INTERNATIONAL CONFERENCE ON

The Decline of the United States
Past Trends and Future Changes
(Teheran, October 27th, 2020)

Intervention of Daniele Perra (“Eurasia. Rivista di studi geopolitici”)

Title: The Islamic-Confucian Axis. The Iran-China Strategic Partnership as a major propellant for the decline of the US hegemony in Eurasia

Two years after the end of the “Cold War”, the American political scientist Samuel P. Huntington published an article with the emblematic title The clash of civilizations. This article has been the prelude for his most famous book with the same title published three years after in 1996.

Far from accepting Fukuyama’s theories about the end of history, Huntington realized that the so-called unipolar moment (the age of US global hegemony) could not last forever, and that the collapse of the Soviet Union and its satellites would not have produced automatically a process of global democratization and westernization.

Huntington understood immediately that some civilizations (more than States) with strong and deep roots (those civilizations – using heideggerian terms – that, for example, are closest to their own origins and they perceive themselves as “centers” or geopolitical “poles”) would not have accepted a full assimilation with western modernity. So, in his work, the American thinker outlines, in a very generic way, nine different civilizations: Western, Orthodox, Islamic, Latin-American, African, Buddhist, Hindu, Japonic and Sinic (or Confucian).

Among these civilizations, Huntington has indicated the Islamic one and the Confucian one as the major threats to the “West”. In fact, these civilizations with their “core values of authority, order, hierarchy and the supremacy of the collective over the individual create obstacles to the process of democratization”[1].

Therefore, in Huntington’s view, Confucianism and Islam are far distant from the western culture and, using Karl Popper’s scheme, they represent the worst enemies of the so called “open society”.

However, what Huntington does not say is that what he calls “West”, in the reality, is not a geographical or cultural concept but an ideological one. The West, that in his thought includes North America and Europe, is not a civilization but an ideological construction that follows precise lines (liberal democracy, capitalism, secularism, civil rights rather than social rights and so on). This ideological construction has been imposed by force to Europe in the first half of the previous century and, to some extent, has annihilated the European being and the European power will. Some German thinkers, for example, exponents of the Konservative Revolution during the period between the two world wars, used to believe that the First World War was a sort of religion war: a crusade of the West against Germany to make it become West[2]. While the Italian poet Gabriele D’Annuzio, more or less in the same years, used to invite his followers to refuse the West “dominated by bankers”.

De facto, even ancient Greeks never defined themselves as westerners. In Plato’s dialogues the geographical space of the West begins after the Columns of Hercules: that is after Gibraltar, in the Atlantic Ocean. And the West itself was perceived as the space of darkness; an idea that reminds the thought of the Persian mystic philosopher Sohrawardi.

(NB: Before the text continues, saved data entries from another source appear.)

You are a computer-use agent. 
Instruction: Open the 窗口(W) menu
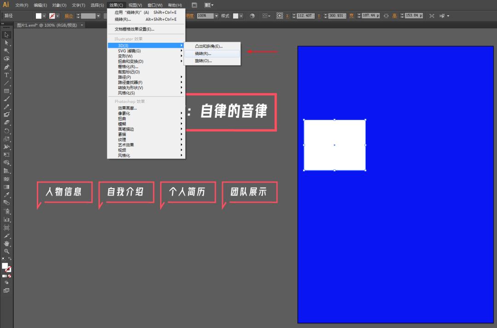pyautogui.click(x=154, y=5)
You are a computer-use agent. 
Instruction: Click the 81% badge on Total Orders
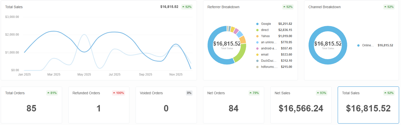52,93
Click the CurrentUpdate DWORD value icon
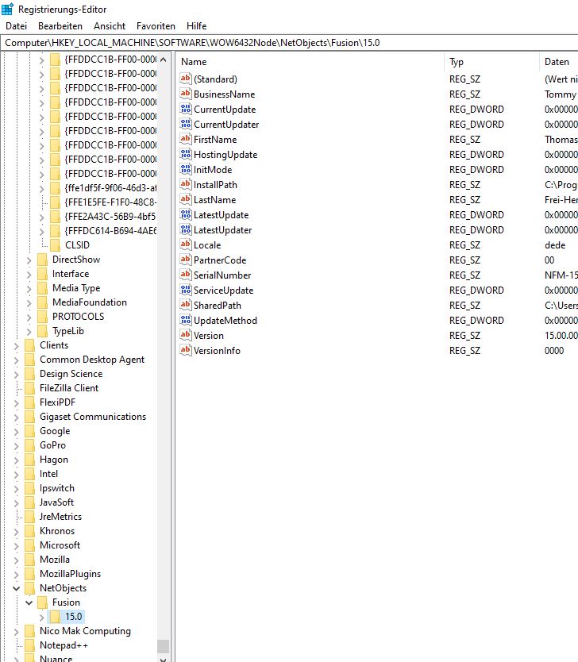The width and height of the screenshot is (578, 662). (x=186, y=110)
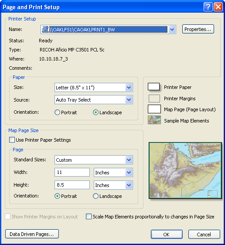
Task: Expand the paper Size dropdown
Action: tap(129, 87)
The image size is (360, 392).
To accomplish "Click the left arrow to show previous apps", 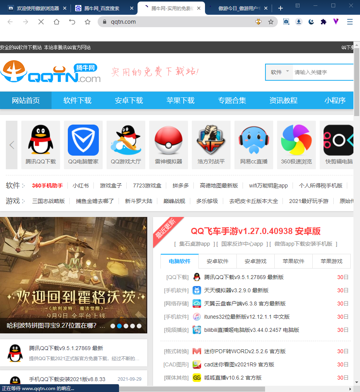I will click(12, 144).
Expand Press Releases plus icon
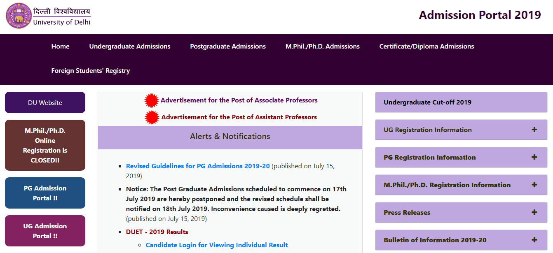Image resolution: width=553 pixels, height=253 pixels. pos(534,212)
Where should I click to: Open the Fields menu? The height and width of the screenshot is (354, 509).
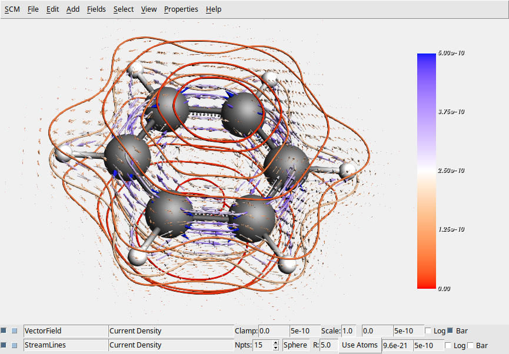coord(96,9)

Nowadays, even if the West and its modern democracy claim to be heirs of the Greek πόλις, perceived as the original form of democracy, we have to consider that Ancient Greeks did not know at all the paradigm of human subjectivity. In fact, the Greek πόλις was based on the junction of Gods. And even many ancient Greek thinkers used to believe that democracy was a form of degeneration that would have inevitably conducted their society to decay (as actually happened).

So, the idea of the West has been imposed to Europe in order to guarantee an ideological superstructure to the Anglo-American domination of the Continent. Being Europe the most important part of this “empire”, breaking this ideological link (allowing the integration of the whole Eurasian Continent) means automatically the end of the US hegemony and the beginning of multipolarism. This is the reason why the ideas of Samuel P. Huntington had a huge influence on different American administrations, from George Bush Jr. to Obama and Trump.

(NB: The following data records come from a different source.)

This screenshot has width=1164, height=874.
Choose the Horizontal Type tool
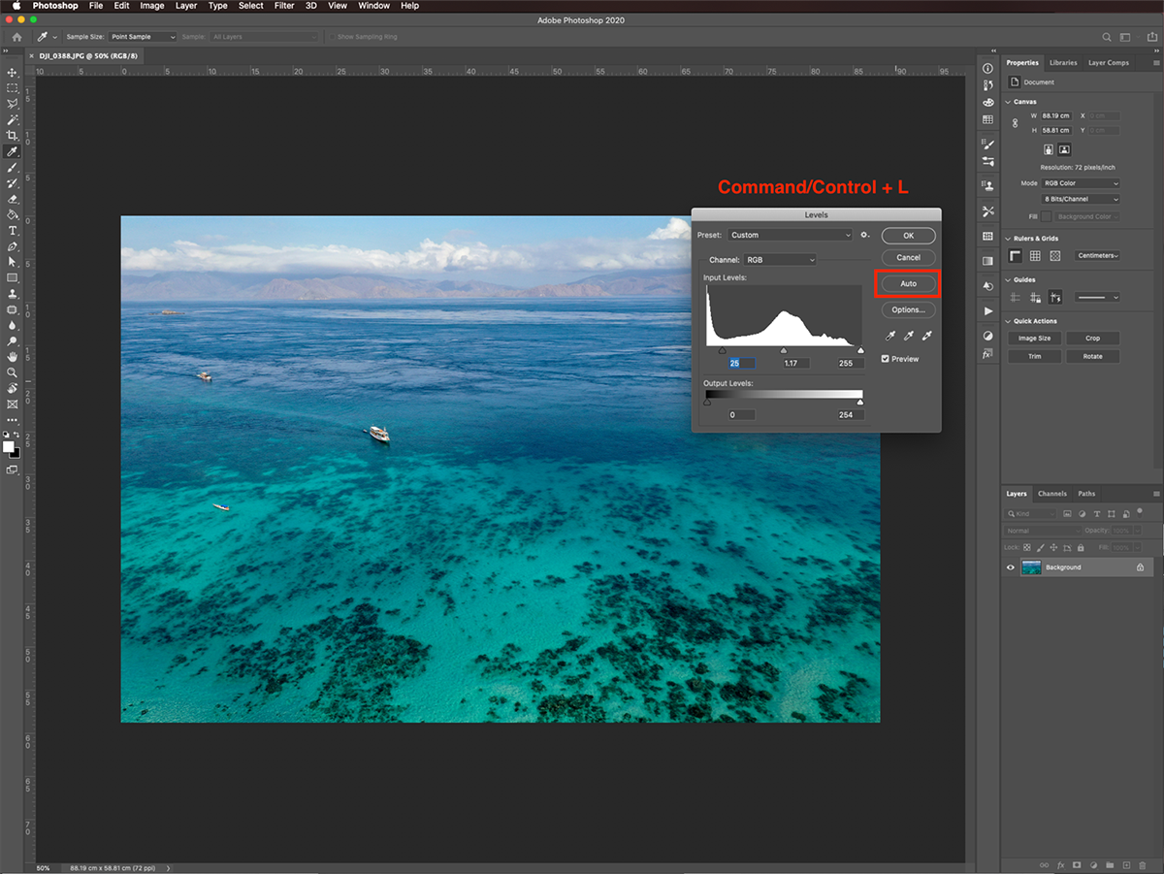pos(13,231)
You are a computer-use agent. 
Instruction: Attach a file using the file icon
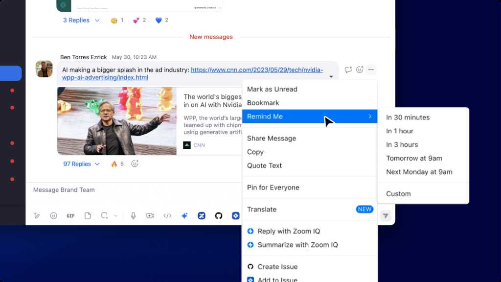click(88, 216)
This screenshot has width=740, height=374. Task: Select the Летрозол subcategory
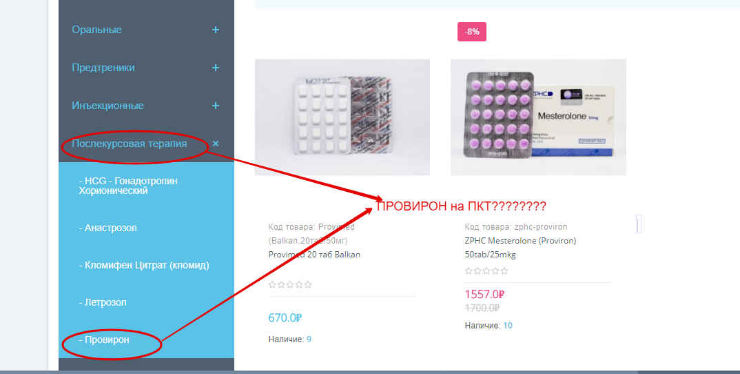click(x=103, y=303)
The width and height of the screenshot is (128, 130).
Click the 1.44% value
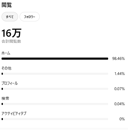pyautogui.click(x=120, y=74)
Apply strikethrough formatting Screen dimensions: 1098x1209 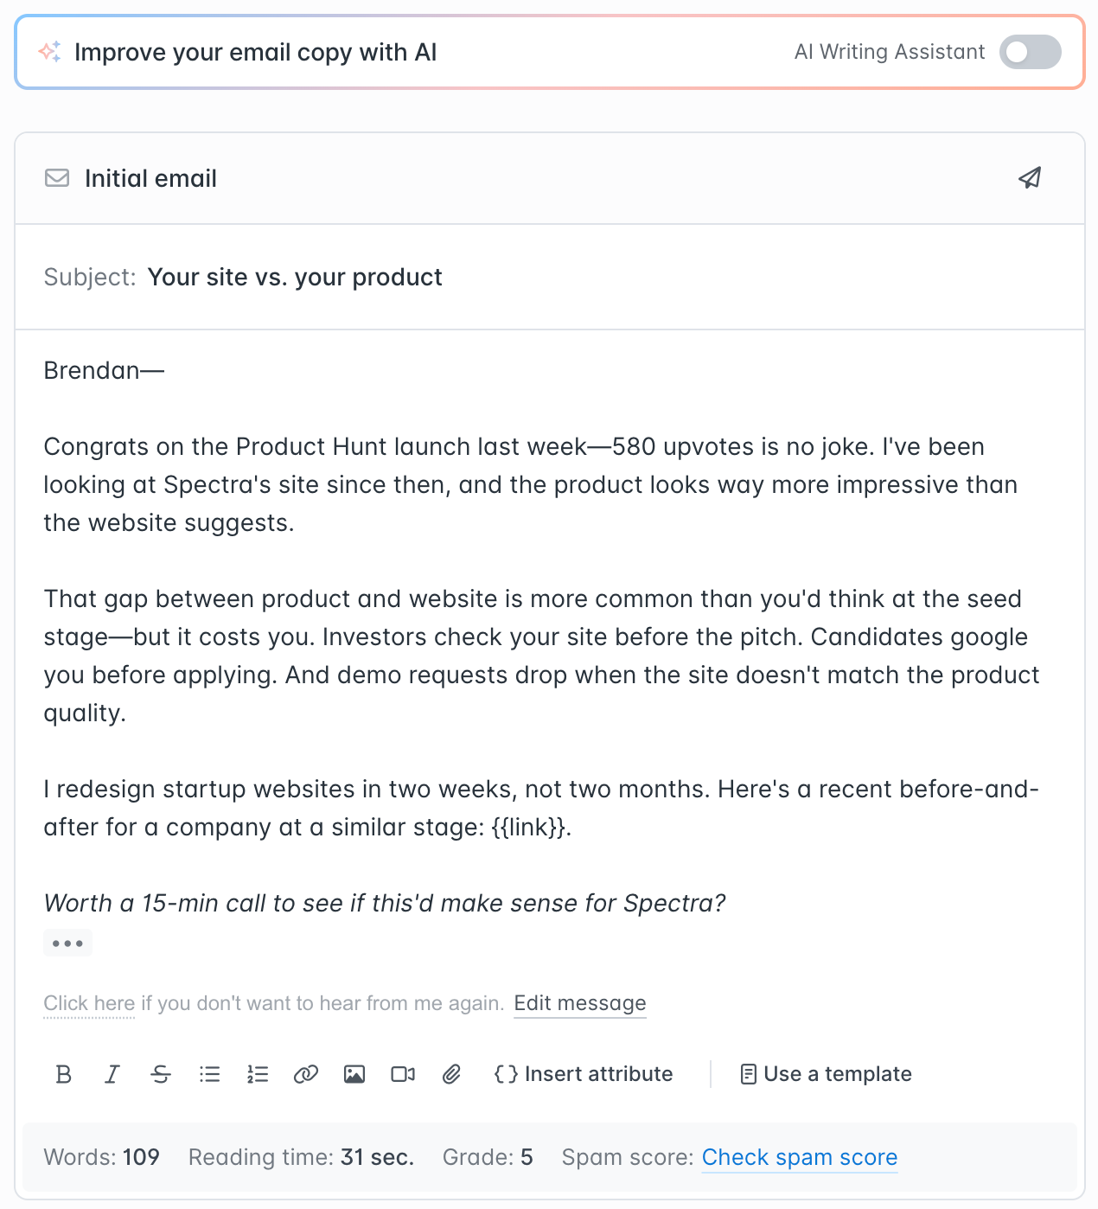(161, 1074)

Now it is time to come back to the Islamic-Confucian Axis. Steve Bannon, the main ideologist of what we can call “trumpism” and former Chief Strategist of the White House, for example, believes that the creation of this Axis represents the main threat for the maintenance of a global order based on the “American values”[3]. Why?

Bannon identifies Turkey, Iran and China as the main enemies of the West. The formation of a geopolitical link between these three countries (with the addition of Russia that he hopes to bring on the US side) means the construction of a deep cooperation in Eurasia that would reduce the American efforts to keep hegemony through destabilization (the Brzezinski’s method). So, we are witnessing the constant alternation between the efforts for building a frame of cooperation to improve trade relations and solve the regional issues peacefully and the American efforts to destroy a cooperation that would reduce the US capacity to control its hegemonic interests. The current conflict between Armenia and Azerbaijan, the assassination of General Soleimani during a diplomatic mission, the destabilization of Kirgizstan, and the so-called Abraham Agreement are the clearest examples of these second kind of efforts.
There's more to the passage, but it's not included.